Зимой в лаборатории было минус десять градусов: работа была невозможна. Лаборатория была перенесена в соседнюю маленькую комнатку с печкой, где согревались наиболее зябкие реактивы.
Зимой лаборатория занималась, между прочим, и тем, что из запасов институтской олифы — она была изготовлена на чистом льняном масле — снова химическим путем было извлечено это масло (180 кг) и роздано для еды сотрудникам.
В настоящее время здесь идет уже подготовка к новому ремонту. И я подумала, не перегонят ли изобретательные лаборанты остатки льняного масла обратно в олифу.

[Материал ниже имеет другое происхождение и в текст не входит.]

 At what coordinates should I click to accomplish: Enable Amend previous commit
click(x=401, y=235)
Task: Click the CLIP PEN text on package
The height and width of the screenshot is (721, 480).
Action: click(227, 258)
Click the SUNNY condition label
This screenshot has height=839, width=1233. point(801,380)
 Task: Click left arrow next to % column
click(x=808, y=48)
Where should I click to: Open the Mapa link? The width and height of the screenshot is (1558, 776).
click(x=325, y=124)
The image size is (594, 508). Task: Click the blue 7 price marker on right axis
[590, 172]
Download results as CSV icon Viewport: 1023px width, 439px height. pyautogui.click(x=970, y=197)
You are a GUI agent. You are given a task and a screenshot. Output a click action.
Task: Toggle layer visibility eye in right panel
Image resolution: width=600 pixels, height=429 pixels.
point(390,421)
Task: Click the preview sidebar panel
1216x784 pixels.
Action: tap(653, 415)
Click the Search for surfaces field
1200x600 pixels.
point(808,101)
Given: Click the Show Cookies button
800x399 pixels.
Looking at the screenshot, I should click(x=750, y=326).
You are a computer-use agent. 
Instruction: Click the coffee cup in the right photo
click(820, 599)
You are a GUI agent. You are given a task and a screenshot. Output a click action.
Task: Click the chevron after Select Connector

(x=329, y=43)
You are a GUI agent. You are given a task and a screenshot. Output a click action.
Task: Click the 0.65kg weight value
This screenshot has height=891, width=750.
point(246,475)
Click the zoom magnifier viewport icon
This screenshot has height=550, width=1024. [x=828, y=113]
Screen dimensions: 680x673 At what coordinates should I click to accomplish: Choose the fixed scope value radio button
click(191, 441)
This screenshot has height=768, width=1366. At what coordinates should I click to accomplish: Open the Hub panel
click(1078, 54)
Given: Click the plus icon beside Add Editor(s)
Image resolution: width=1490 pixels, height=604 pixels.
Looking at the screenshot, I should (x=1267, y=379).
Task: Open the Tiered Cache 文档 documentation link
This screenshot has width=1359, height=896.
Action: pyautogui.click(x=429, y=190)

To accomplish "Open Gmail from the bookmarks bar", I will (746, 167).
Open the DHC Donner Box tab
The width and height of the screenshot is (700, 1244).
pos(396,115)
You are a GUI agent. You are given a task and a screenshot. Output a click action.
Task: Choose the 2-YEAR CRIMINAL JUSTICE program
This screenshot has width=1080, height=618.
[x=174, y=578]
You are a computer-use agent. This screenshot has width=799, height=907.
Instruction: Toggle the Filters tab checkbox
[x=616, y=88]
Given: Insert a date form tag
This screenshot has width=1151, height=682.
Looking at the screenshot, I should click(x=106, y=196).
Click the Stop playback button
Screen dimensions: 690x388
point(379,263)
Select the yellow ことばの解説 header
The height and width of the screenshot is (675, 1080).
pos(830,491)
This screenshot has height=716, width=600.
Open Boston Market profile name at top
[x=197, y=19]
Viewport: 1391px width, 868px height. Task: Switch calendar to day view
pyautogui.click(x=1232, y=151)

Во время обстрела никто из детей не пострадал: все были спущены в бомбоубежище со своими матрациками. Внезапно погас свет, и пока его не наладили, дети, лежа в темноте, все время повторяли:
— Мы здесь. Не наступите на нас.
В эту ночь, тоже в бомбоубежище, родилось трое детей: две девочки и мальчик Виктор весом в 2 500 граммов.
4 июня 1942 года
Сегодня были с В. Гаршиным у Ильина, старого картографа. Он же нумизмат, заведующий в Эрмитаже отделом нумизматики.
Войдя в его маленькую комнату в нижнем этаже Эрмитажа с окнами на Зимнюю канавку, я ощутила странную робость. Мне почудилось, что я снова школьница, что меня сейчас вызовут к немой карте и предложат перечислить притоки Волги. К счастью, этого не случилось.
Впрочем специальность Ильина не реки, а горы. Оказывается, горы на карте — наиболее ответственное и трудное.
Старику восемьдесят шесть лет, он наполовину парализован, поддерживает голову рукой. Но левый, не парализованный, профиль до сих пор прекрасен. Видимо, это был человек редкой красоты.
Профессор Ильин рассказал нам, что его перевели в эту комнату в самом начале блокады, что ему ежедневно доставляли вязанку дров из самых сокровенных запасов Эрмитажа. Что же касается света, то на его письменном столе всегда горело электричество. Ток давал один из военных кораблей, пришвартованный на зиму здесь же, на набережной, у самого Эрмитажа.
Я спросила, где сейчас тот отдел, которым заведовал профессор. Он ответил, что отдел был эвакуирован, как только городу стала угрожать опасность от бомб.
— Почему же вы сами остались? — спросила я.
— Куда же я поеду? Мне восемьдесят шесть лет, я стар. А мои коллекции вечно молоды. В первую очередь надо было думать о них.
Потом он прибавил, что ему много раз предлагали уехать. Приходили. Настаивали. Но он отказался, так как у него тут есть его личная, небольшая, но очень ценная коллекция старинных русских монет, уже завещанная Эрмитажу. Ее нужно еще привести в окончательный порядок, чем он сейчас и занят.